3. Растительная клетка для экспрессии рекомбинантного белка по п. 1, где растительная клетка камбиальной меристемы (CMC) стабильно трансформированы геном, кодирующим рекомбинантный белок.

4. Растительная клетка для экспрессии рекомбинантного белка по п. 1, где клетка камбиальной меристемы (CMC) выделена из трансгенного растения с геном, кодирующим рекомбинантный белок.

5. Растительная клетка для экспрессии рекомбинантного белка по п. 1, где рекомбинантный белок является одним или более белками, выбранными из группы, состоящей из антигенов, антител, фрагментов антител, структурных белков, регуляторных белков, факторов транскрипции, белков токсинов, гормонов, аналогов гормонов, цитокинов, ферментов, ингибиторов ферментов, транспортных белков, рецепторов, фрагментов рецепторов, индукторов защитных сил хозяина, запасных белков, транспортных белков вирусов растений, белков защиты и репортерных белков.

6. Растительная клетка для экспрессии рекомбинантного белка по п. 1, где растение выбрано из группы, состоящей из томата, табака, моркови, тиса и дикого женьшеня.

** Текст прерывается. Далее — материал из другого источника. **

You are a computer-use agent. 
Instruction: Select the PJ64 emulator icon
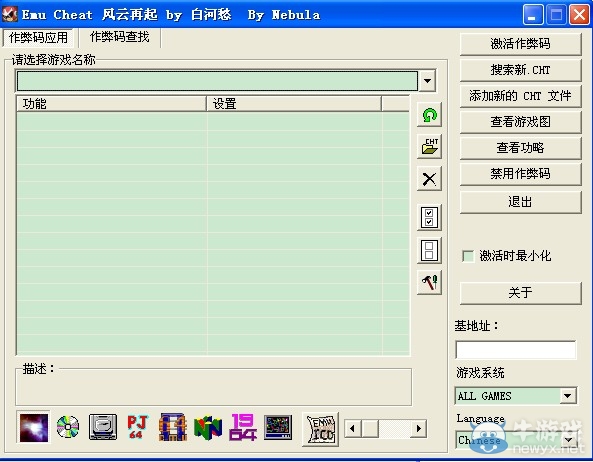point(138,427)
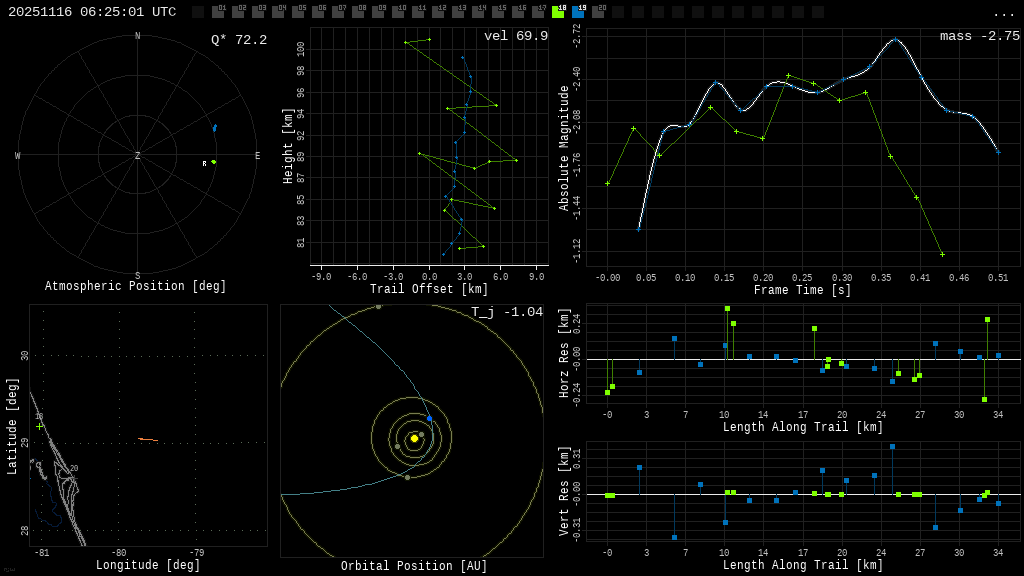Viewport: 1024px width, 576px height.
Task: Click the yellow Sun marker in orbital plot
Action: [414, 438]
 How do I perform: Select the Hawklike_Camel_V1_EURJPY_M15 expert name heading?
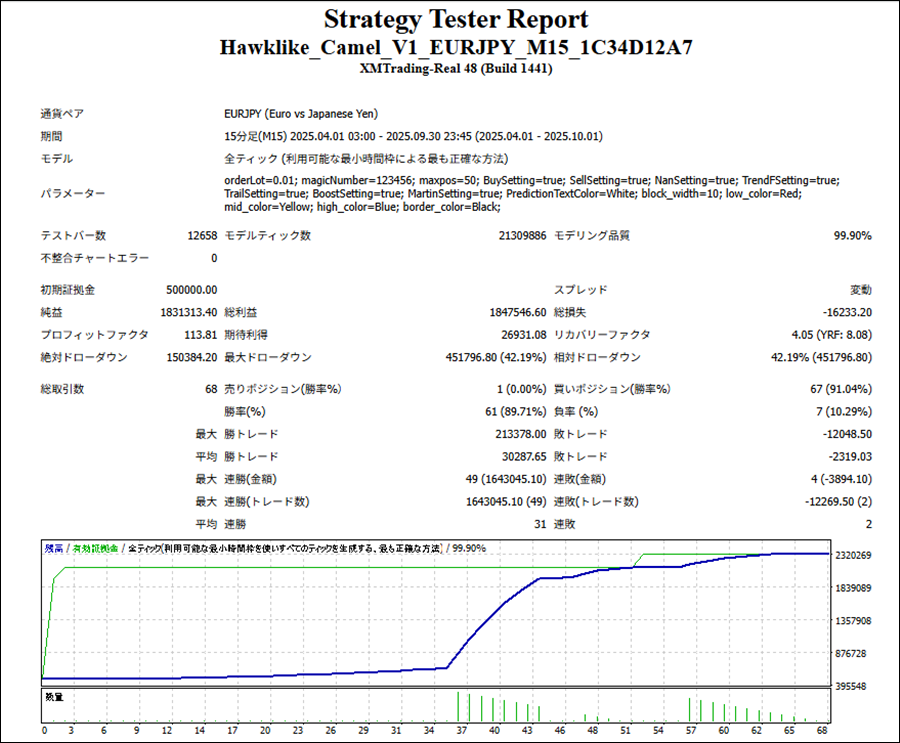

7. Способ получения растительной клетки для экспрессии рекомбинантного белка, где способ включает стадию трансфекции или трансформации популяции растительных клеток, содержащей клетки камбиальной меристемы (CMC) с геном, кодирующим рекомбинантный белок, сокультивированием популяции клетки камбиальной меристемы (СМС) с Agrobacteria, содержащей вектор, содержащий встроенный в него ген, кодирующий рекомбинантный белок,

где клетка камбиальной меристемы (CMC) является клеточной линией, содержащей по природе недифференцированную клетку, выделенную из растения, причем клеточная линия выделена из камбиальной ткани растения и имеет меристематическую преемственность без прохождения через дедифференцировку в каллюс.

8. Способ по п. 7, где стадия трансфекции или трансформации дополнительно содержит стационарное культивирование.

9. Способ по п. 7, где стадия трансфекции или трансформации дополнительно содержит выполняемое однократное стационарное культивирование или периодически выполняемое стационарное культивирование.

10. Способ по п. 7, где сокультивирование включает культивирование растительной клетки и культуры Agrobacteria, содержащей вектор, содержащий ген, кодирующий рекомбинантный белок, со встряхиванием в течение от 1 минуты до 48 часов;

подвергание данной культуры стационарному культивированию в течение от 1 минуты до 96 часов; и

подвергание данной культуры культивированию со встряхиванием в течение 1-14 дней.

11. Способ по п. 7, где Arobacteria имеет OD₆₀₀ 0,00001-2,0.

12. Способ получения рекомбинантного белка из трансгенного растения для экспрессии белка-мишени, причем этот способ предусматривает стадии:

(a) выращивания трансгенного растения с геном, кодирующим белок-мишень;

(b) выделения трансгенной клетки камбиальной меристемы (ТСМС) из этого трансформированного растения;

(c) культивирования выделенной трансгенной клетки камбиальной меристемы (ТСМС) в среде; и

(d) извлечения белка-мишени, экспрессированного в культивированной трансгенной клетке камбиальной меристемы (ТСМС), где трансгенная клетка камбиальной меристемы (ТCMC) является клеточной линией, содержащей по природе недифференцированную клетку, выделенную из трансгенного растения, причем клеточная линия выделена из камбиальной ткани трансгенного растения и имеет меристематическую преемственность без прохождения через дедифференцировку в каллюс.

13. Способ производства рекомбинантного белка растительной клеткой для экспрессии этого рекомбинантного белка, причем этот способ включает стадии:

(a) стабильной трансформации популяции растительной клетки, представляющей собой клетку камбиальной меристемы (CMC) с геном, кодирующим рекомбинантный белок, или временно экспрессирующую ген, кодирующий рекомбинантный белок, сокультивированием популяции растительной клетки, представляющей собой клетку камбиальной меристемы (CMC) с Agrobacteria, содержащими вектор, содержащий встроенный в него ген, кодирующий рекомбинантный белок,

где клетки камбиальной меристемы (CMC) являются клеточной линией, содержащей по природе недифференцированную клетку, выделенную из растения, причем эта клеточная линия выделена из камбиальной ткани растения и имеет меристематическую преемственность без прохождения через дедифференцировку в каллюс; и

(b) извлечения рекомбинантного белка, экспрессируемого в культуре клетки растения, которая инфицирована Agrobacteria посредством сокультивирования.